Caroline Waring is a senior studying Global Cultural Studies in the Department of Literature, with minors in English and Creative Writing. She’s originally from eastern Washington state. Outside the classroom, she manages the Duke Coffeehouse and DJs at WXDU. She’s also worked with labor activist organizations, both on- and off-campus. Previously, she’s been recognized by the YoungArts Foundation, the Rosati Prize in Creative Writing, and the Reynolds Price Fiction Award.
At the New York Summer Writing Institute in Saratoga Springs, I attended four weeks of workshops for fiction writers. Since the professors changed with each week, I was exposed to four different teaching styles, and four different ways of viewing writing. Our class size was about twelve students, and we met for workshop on Mondays, Wednesdays, and Fridays, so each day we worked on two different manuscripts. I’ve taken workshop courses at Duke before, but never at this size (normally we have only about four students). This was also the first time I was in class with people who had extensive experience in workshop settings and spoke the “workshop vocabulary.”
That first week, we read “The Point” from Charles D’Ambrosio, a short story that helps teach an “A to B” plot structure, which was a clear, concise structure I lacked in my first manuscript. (The beauty of the A to B structure is that things don’t end there; in fact, point B is hardly ever a relevant piece, but the journey from one “place” to “another” provides a momentum that can be supplemented with dreams, conversations, and diversions.) During my third week, I was workshopped again under Cristina Garcia. Even though I only knew her for a week, she offered advice about where to apply to MFA applications, and told us all that we could email her with any questions. She taught us techniques for generating content; we read poems aloud, scribbled down any striking words, and recreated prose out of our observations. I met with her during office hours, and she told me which contemporary writers I should explore and recommended that I apply to USC and UT Michener (where she has taught).
During that week, I was also able to befriend some MFA students, and spoke to them about their programs at UMiss (funded) and Columbia (unfunded).
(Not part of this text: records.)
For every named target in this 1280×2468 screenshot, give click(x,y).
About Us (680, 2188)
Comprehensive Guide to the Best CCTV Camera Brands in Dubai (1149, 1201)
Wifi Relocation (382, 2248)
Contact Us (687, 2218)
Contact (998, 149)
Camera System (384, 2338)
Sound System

Right now, I’m revising two short stories that I had workshopped at the class. I’ve decided that I’m going to wait a year to apply to MFA programs more seriously—this year, I plan on applying to a couple that don’t require GRE, but I think my application will be a lot more robust after I have the time to study for the GRE, take another independent course at Duke with one of the new fiction professors, and generate an additional writing sample.